All children on the autism spectrum have two things in common: they have difficulty with communication and less social skills than would be expected for their age. Many, but not all, children with ASD struggle with sensory processing. The level of struggle is so unique that these kids look very different from one another most of the time. But when they get frustrated, they all can break down into aggression, avoidance and tantrums that last and last. I recently attended a professional training where the presenter remarked that those meltdowns were not only a sign of autism but inevitable, and “you just let the child have his tantrum”. I think that abandons the child when he needs the most support, but is the least available for traditional talk-based or token strategies. I have also spoken with behavioral-managment clinicians who go straight through to a time-out warning when a child begins to resist or complain.
So why does The Happiest Toddler (THT) strategy work well for children on the ASD spectrum?

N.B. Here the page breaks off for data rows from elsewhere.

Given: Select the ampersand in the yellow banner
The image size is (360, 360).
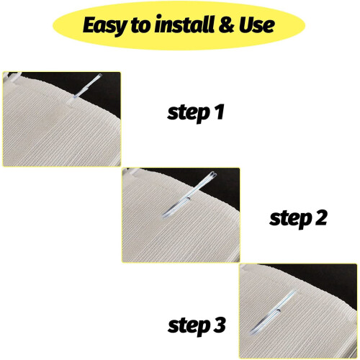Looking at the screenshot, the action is coord(226,24).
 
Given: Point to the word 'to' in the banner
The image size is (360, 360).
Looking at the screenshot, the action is coord(141,25).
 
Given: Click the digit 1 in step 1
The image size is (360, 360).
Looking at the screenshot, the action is coord(220,112).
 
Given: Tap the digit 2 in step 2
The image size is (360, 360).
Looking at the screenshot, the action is coord(321,217).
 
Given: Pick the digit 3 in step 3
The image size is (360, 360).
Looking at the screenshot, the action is coord(219,325).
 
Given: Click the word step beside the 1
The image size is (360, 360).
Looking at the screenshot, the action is coord(188,113).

At first glance, it seems that it would be less successful than standard behavioral approaches, as it relies on reflecting back feelings and supporting social and self-control skills. Initiating and sustaining direct verbal give-and-take is often the greatest limitation of these children. Kids on the spectrum really benefit from the emphasis on non-verbal messages, the repetition, and the indirect teaching that occurs using Dr. Karp’s techniques. The adult matches the child’s language level at the time of the tantrum, and social interaction matches a child’s skill level as well. If a child with ASD is able to function above an 18-month level, at any chronological age, then this approach can be very effective in helping him achieve a calmer state and learn self-control skills.
I modify the program to assume that a child will need more opportunities to practice and fewer distractions to use techniques such as Gossiping and Patience-stretching. My target level of repetition, voice volume and language complexity may have to be very fine-tuned for each child. I may need to select words that he commonly uses, or words that have previously shown a positive response. I will strive for consistency in my delivery once I have created a plan, and accept that generalization of using THT (expanding this to other situations, or even to the parents and nannies) is going to take longer.
This strategy works more effectively with a “floor-time” model than with an ABA model, but it can be used with any program. The definitive measure of whether this approach will work is the willingness of adults to adapt their response to a child’s unique emotional and communication needs.